Will a CDC task continue running after being stopped for a period of time and then restarted?

Note:
This topic has been translated from a Chinese forum by GPT and might contain errors.

Original topic: cdc 任务停止一段时间,重启后还会继续运行嘛

| username: Raymond

I would like to ask, if the CDC task stops for a few days, can it continue to run after restarting?
CDC reads the raft log for data synchronization, and the raft log has a retention mechanism. So if the CDC task stops for a few days, is it possible that the raft log has been deleted, and does that mean the CDC cannot continue running after restarting?

| username: Raymond | Original post link

The answer is incorrect, this should be the gc behavior of ticdc, not the raft log.

| username: 裤衩儿飞上天 | Original post link

Learn about gc-ttl

| username: Raymond | Original post link

Sure, teacher. I would like to ask, if ticdc synchronizes data, it should be written to disk, right? But I didn’t see the data directory in the /tidb-data/cdc-8300 directory. Where is the data stored by cdc?

| username: 裤衩儿飞上天 | Original post link

In the data_dir you configured

| username: Raymond | Original post link

My datadir is set to /tidb-data/cdc-8300 by default, but I only see a tmp directory inside /tidb-data/cdc-8300.

| username: 裤衩儿飞上天 | Original post link

Has the changefeed started normally?

| username: Raymond | Original post link

It has started, and the status is normal. Does this mean that ticdc’s data is not stored, but directly converted into SQL and sent to the downstream through the network?

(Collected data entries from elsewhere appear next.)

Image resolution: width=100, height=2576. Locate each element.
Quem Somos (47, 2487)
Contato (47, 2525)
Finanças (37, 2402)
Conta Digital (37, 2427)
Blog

| username: Raymond | Original post link

I don’t see any CDC data written to disk on all CDC nodes upstream and downstream.

| username: 裤衩儿飞上天 | Original post link

Sorting defaults to prioritizing memory. When it’s insufficient, it will spill to disk. Once the data is consumed, it will no longer be stored.

| username: Raymond | Original post link

I think so too, it may not need to fall back to disk.

I also want to ask a question. Assuming the TiDB system variable tidb_gc_life_time is 2h and TiCDC’s gc-ttl is 24h, will TiCDC’s gc-ttl block TiDB’s normal GC behavior (changing TiDB’s GC to 24h)?

| username: 裤衩儿飞上天 | Original post link

After the task stops, it will retain 24. You can specifically look at the description I gave you about gc-ttl.

| username: Raymond | Original post link

I tested it myself. After I manually paused the CDC task, the gc-ttl of CDC is 24 hours, and my gc_life_time is 2 hours. However, I see from the monitoring and logs that the GC of TiKV is continuously advancing. What’s going on?

| username: 裤衩儿飞上天 | Original post link

Could you please share your testing process?
Including configuration, detailed commands, and output results.

| username: Raymond | Original post link

Hello, I later tested and found that if ticdc still has unsynchronized data, stopping cdc will block tikv gc. Thank you for your reply, and I wish you a Happy New Year.

| username: system | Original post link

This topic was automatically closed 60 days after the last reply. New replies are no longer allowed.